- _DATASET EXTRACT_:
=== Section Start ===
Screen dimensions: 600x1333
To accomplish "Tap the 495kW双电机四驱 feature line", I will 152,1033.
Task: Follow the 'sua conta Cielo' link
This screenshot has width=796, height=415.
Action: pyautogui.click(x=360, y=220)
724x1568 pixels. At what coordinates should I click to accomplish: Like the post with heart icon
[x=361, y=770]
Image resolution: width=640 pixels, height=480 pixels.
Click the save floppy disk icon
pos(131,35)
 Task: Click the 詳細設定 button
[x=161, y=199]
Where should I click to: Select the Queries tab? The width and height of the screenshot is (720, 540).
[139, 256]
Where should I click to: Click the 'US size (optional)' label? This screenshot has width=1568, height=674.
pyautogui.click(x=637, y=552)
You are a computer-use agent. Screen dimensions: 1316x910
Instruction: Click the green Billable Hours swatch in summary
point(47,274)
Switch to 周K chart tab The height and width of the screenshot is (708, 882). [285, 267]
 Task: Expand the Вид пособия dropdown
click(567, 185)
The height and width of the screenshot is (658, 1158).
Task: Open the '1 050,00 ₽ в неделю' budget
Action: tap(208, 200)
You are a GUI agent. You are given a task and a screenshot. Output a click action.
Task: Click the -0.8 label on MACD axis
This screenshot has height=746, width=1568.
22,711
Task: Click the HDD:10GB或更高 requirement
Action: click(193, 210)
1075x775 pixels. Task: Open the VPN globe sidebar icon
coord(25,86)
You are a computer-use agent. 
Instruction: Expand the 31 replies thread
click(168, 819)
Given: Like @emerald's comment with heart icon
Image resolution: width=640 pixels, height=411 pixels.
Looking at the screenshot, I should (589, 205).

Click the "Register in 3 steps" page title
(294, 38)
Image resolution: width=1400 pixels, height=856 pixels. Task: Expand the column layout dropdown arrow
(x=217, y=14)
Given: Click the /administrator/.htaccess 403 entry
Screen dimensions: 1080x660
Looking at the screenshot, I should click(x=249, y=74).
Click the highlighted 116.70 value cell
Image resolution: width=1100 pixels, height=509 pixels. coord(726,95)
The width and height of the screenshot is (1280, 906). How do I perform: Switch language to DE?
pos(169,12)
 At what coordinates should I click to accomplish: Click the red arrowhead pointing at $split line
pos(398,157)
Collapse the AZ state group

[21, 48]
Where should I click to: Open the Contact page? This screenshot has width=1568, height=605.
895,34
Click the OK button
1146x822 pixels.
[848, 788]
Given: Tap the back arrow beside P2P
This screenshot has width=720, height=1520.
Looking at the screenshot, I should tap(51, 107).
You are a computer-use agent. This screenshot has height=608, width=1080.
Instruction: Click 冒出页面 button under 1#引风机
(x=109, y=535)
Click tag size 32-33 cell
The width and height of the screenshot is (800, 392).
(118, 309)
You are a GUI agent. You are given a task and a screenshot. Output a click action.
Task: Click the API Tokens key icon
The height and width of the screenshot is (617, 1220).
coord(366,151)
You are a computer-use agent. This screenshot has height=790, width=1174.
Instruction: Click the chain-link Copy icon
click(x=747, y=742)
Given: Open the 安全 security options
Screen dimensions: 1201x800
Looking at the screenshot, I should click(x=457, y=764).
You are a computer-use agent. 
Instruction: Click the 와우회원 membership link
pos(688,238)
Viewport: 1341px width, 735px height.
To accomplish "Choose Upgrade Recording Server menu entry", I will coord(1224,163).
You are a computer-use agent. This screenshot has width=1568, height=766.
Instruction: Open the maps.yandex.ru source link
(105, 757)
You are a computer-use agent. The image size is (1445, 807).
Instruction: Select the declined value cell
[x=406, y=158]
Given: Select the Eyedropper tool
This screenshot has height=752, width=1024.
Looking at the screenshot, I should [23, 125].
=== Section End ===
- _ABOUT THIS TASK_: In the records above, find each line with the word "entry" and copy it.

- _EXERCISE ANSWER_:
Given: Click the /administrator/.htaccess 403 entry
To accomplish "Choose Upgrade Recording Server menu entry", I will coord(1224,163).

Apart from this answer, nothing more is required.